The second attack method opens for attackers to lower websites through DDoS attacks. Attackers exploit the pingback feature of WordPress to send pingbacks to thousands of websites simultaneously. This feature in xmlrpc.php gives attackers an almost infinite range of IP addresses to deploy their DDoS attack over.

To check whether XML-RPC is used on your website, you can run it through a tool called XML-RPC Validator . Run your site through the tool, and if you get an error message, it means you do not have XML-RPC enabled. However, if you get a “positive” response from the tool, you can turn off xmlrpc.php with one of the two methods below.

Of course, you can protect yourself with incredibly strong passwords and various WordPress security tools – but the best protection is to simply disable the feature. So to the most important question, how do you turn it off? Fortunately, disabling XML-RPC on your WordPress website is very easy. There are two main ways to do this.

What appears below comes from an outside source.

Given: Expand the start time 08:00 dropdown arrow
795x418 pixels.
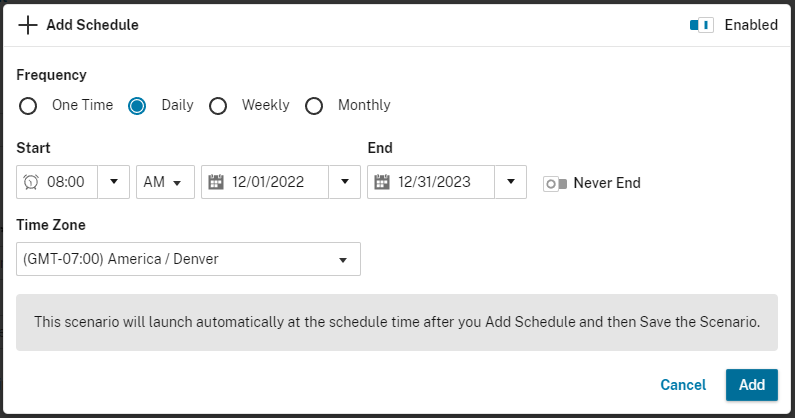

Method 1: Disable Xmlrpc.php with plugins

The easiest way is to navigate to Extensions> Add New to your WordPress control panel. Search for Disable XML-RPC and install the plugin that looks like in the picture below:


Activate the plugin and you are completely on the safe side. This plugin automatically adds the required code to turn off XML-RPC.

Keep in mind that some existing plugins may use parts of XML-RPC, so disabling it may completely cause a plug-in conflict or cause some parts of your site to stop working. If you just want to close some parts of XML-RPC, but want to allow some plugins and functions to use the function, you can instead use the following plugin instead:

Stop XML-RPC Attack – This plugin stops all XML-RPC attacks, but allows plugins like Jetpack and other automated tools and plugins to continue accessing the xmlrpc.php file.

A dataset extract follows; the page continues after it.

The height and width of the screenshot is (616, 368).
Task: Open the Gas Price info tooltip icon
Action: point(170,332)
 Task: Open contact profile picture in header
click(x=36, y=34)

Control XML-RPC Publishing – This plugin allows you to maintain control and use the remote publishing option enabled by xmlrpc.php.

Method 2: Disable Xmlrpc.php manually

If you do not want to use a plugin but prefer to do the shutdown manually, you can use this simple method. It will stop all incoming xmlrpc.php requests before they are passed on to WordPress.

Locate and open your .htaccess file. You may need to enable “show hidden files” in the file manager or your FTP client to find this file. Then paste the following code into your .htaccess file:

# Block WordPress xmlrpc.php requests
<Files xmlrpc.php>
order deny, allow
deny from all
allow from
</ Files>

So, clear! Now you do not have to worry about any nuisance using the security holes in the XML-RPC.

XML-RPC - WordPress feature to watch out for , 4.4 out of 5 based on 9 ratings
Categories: Guides & Tutorials
You can follow any responses to this entry through the RSS 2.0 feed. You can leave a response, or trackback from your own site.

No comments yet (leave a comment)

You are welcome to initiate a conversation about this blog entry.

Leave a comment

You must be logged in to post a comment.